I also have done a lot of work recently in Italy. I’ve always believed that it was completely absurd for a country like Italy to be the largest tactical nuclear weapon repository of NATO, and not have a deep understanding of nuclear deterrence. For two years, since Italy chaired the G7, I’ve set up a series of strategic dialogues within Italy to improve the knowledge and expertise of the Italian policymakers on nuclear weapons. A lot of this work is now paying off because there is more understanding of nuclear weapons and deterrence, that is very helpful, especially with Russia.
The final impact has been in the education sector. I lead a research team, but I also am responsible for fellowship programs. We have had incredible success educating and nurturing people who have ended up working in laboratories, in government, and in nuclear policy in the U.S. and NATO and in other countries.
With the recent expiration of the New START treaty, what do you think the future of arms control holds?
Let me give you a couple of ideas that I think are a bit non-conventional. First, until a few years ago, nuclear risks were so intangible, that nobody was really taking into consideration the reality of a potential war with nuclear weapons. Today, more people are convinced that nuclear risks are in fact real, and that is creating a critical mass that wants to work in earnest towards de-escalation and diplomacy.
Second, there is a lot of interconnectedness today that you didn’t have during the Cold War. China and the United States are deeply interconnected. Third and related, you are seeing the rise of a third category of actors that is emerging gradually, but is really important, which is what at the Belfer Center we call the middle powers. You have seen Turkey, Egypt, Pakistan, South Africa—countries that for a long time were pushed around by great powers and now feel they have a stake in the stability of the world order. You have the creation of trans-regional networks between South America and East Asia that make power centers more diffused. This is really important because what we were missing for a long time were bridge builders who were able to organize dialogue.

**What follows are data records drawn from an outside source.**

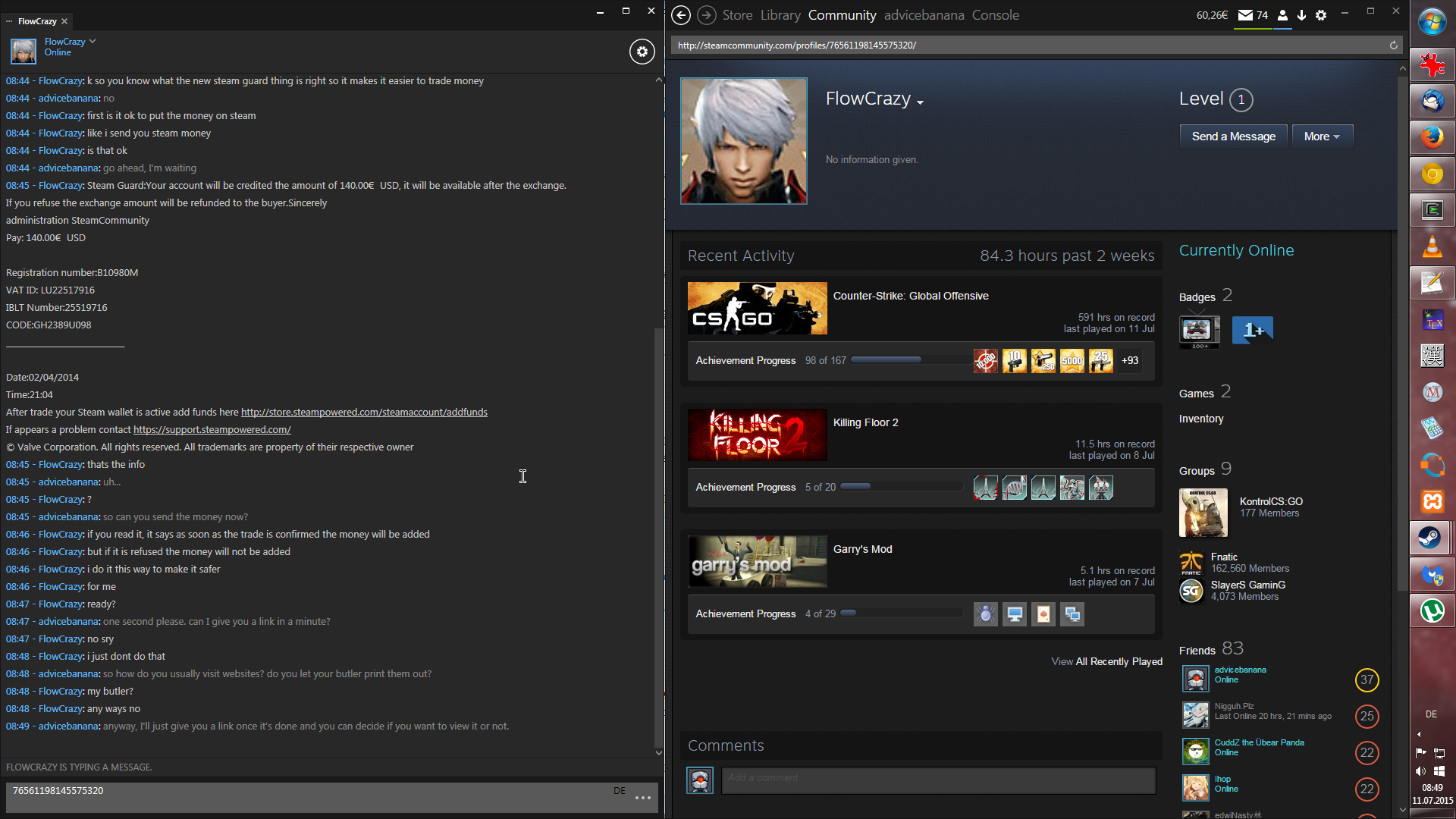
Task: Open the Steam friends list icon
Action: click(1282, 15)
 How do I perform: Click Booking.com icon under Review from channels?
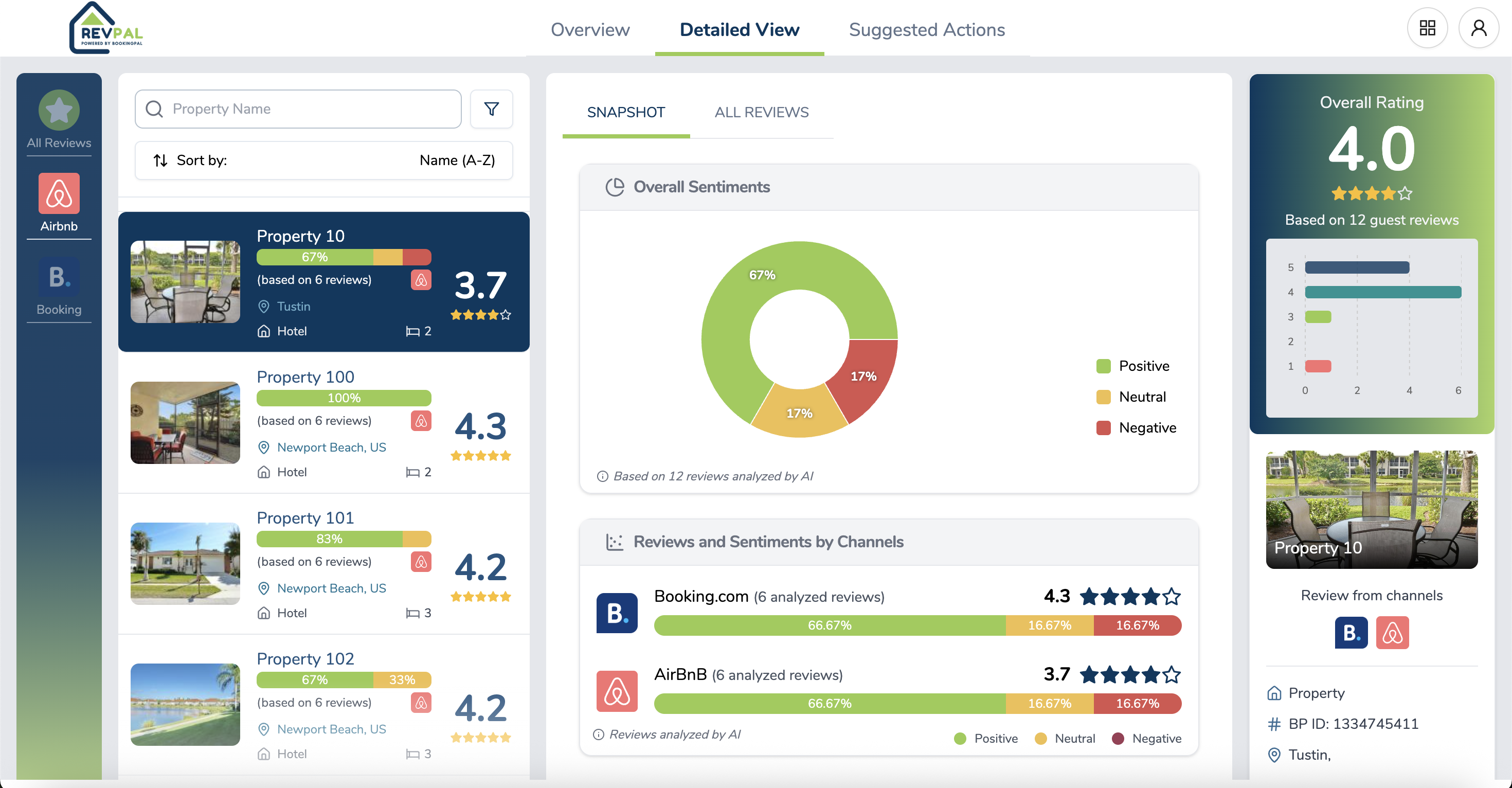click(x=1351, y=632)
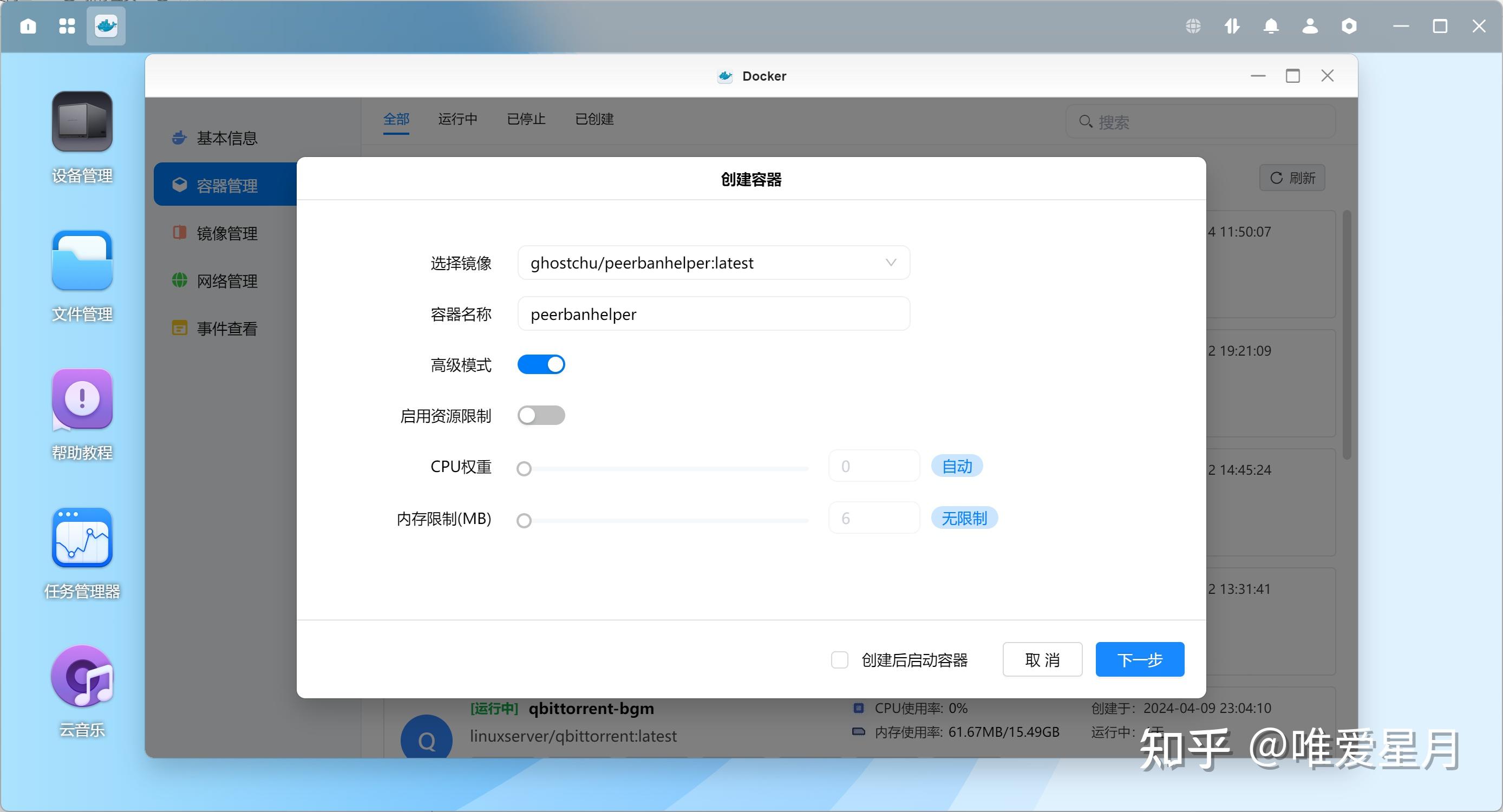The width and height of the screenshot is (1503, 812).
Task: Open 镜像管理 in the Docker sidebar
Action: pos(226,233)
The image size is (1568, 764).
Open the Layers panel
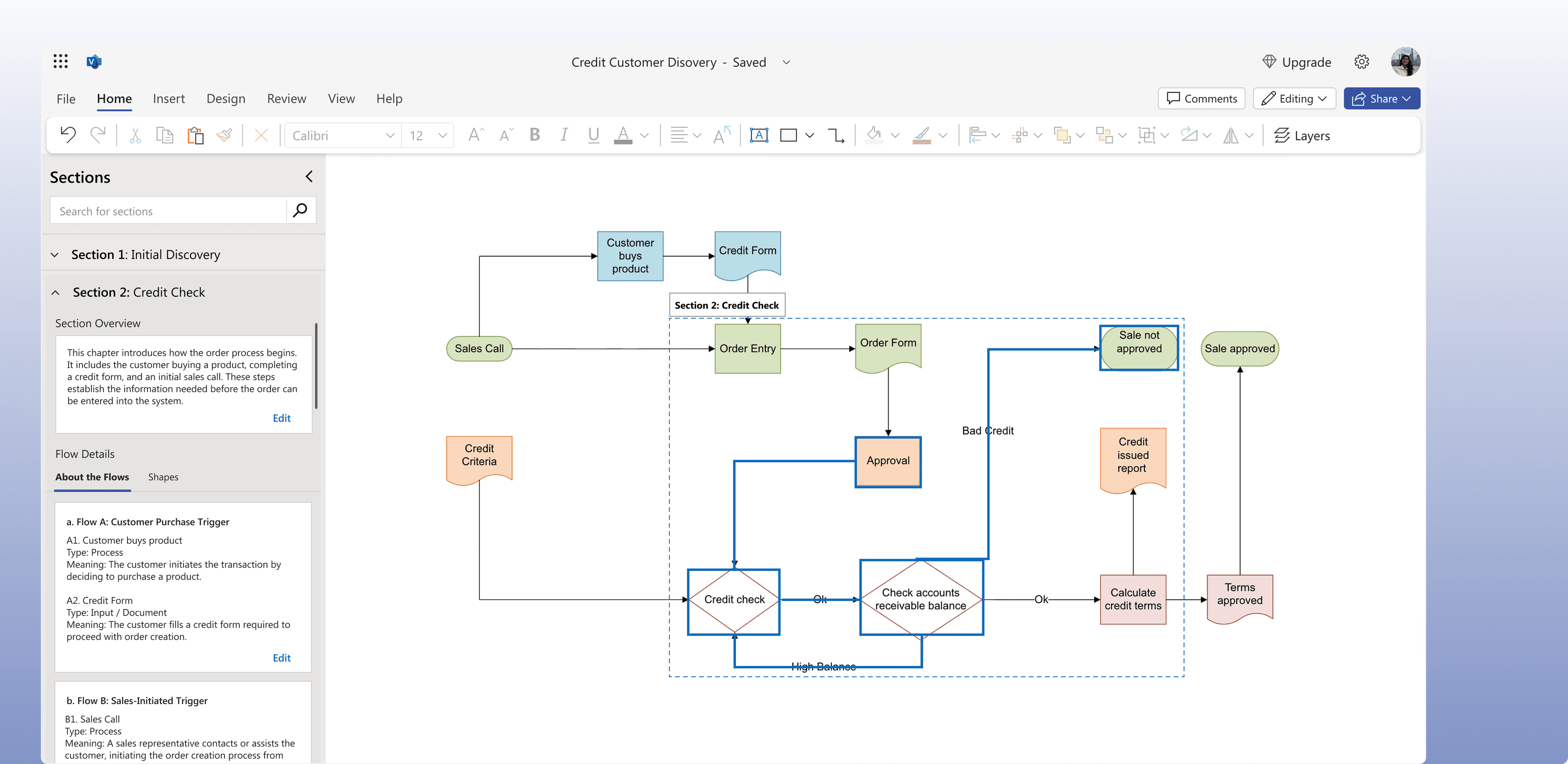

These three dynamics make me believe that there are opportunities to de-escalate and potentially create the conditions for nuclear restraint in the future.
I don’t believe, however, that there will be any significant arms control opportunity per se in the future. There will be opportunities for dialogue. There will be opportunities for unilateral actions of political goodwill. But I don’t see the infrastructure of arms control returning to the way it was in the 1960s, 70s, and 80s.
We will have to live in a world that has fewer tangible commitments from states. In addition, actors like technology companies are clearly emerging as a new power center. The way in which they will be able to influence international political and security dynamics is still unclear, but they are already having an impact that cannot be dismissed.
What advice would you give to young scholars who want to enter into this field?
The scholar of the future will have a command of at least one or two foreign languages. Knowing Mandarin, knowing Russian, knowing Farsi will be very important. The idea that we can get by with only English will limit enormously our ability to access important debates in these countries.
Number two is to have competence in understanding the technologies that will impact the future of the field. The integration of artificial intelligence in nuclear, for example. The quantum computing question vis-à-vis nuclear deterrence.
Third, and this is perhaps the most difficult of all, I feel that the field is still in a very silly way divided among three communities: the nuclear deterrence community, the arms control and nuclear restraint community, and the nuclear nonproliferation community. This is just silly, because the dynamics in each camp all influence each other.
My concern is that, in order to secure funding, there is a push towards becoming extreme and fundamentalist about nuclear deterrence. There is an idea that embracing arms control is weak. But nuclear deterrence without guardrails and exit strategies is just pure madness. So I hope that future scholars will engage with all three fields.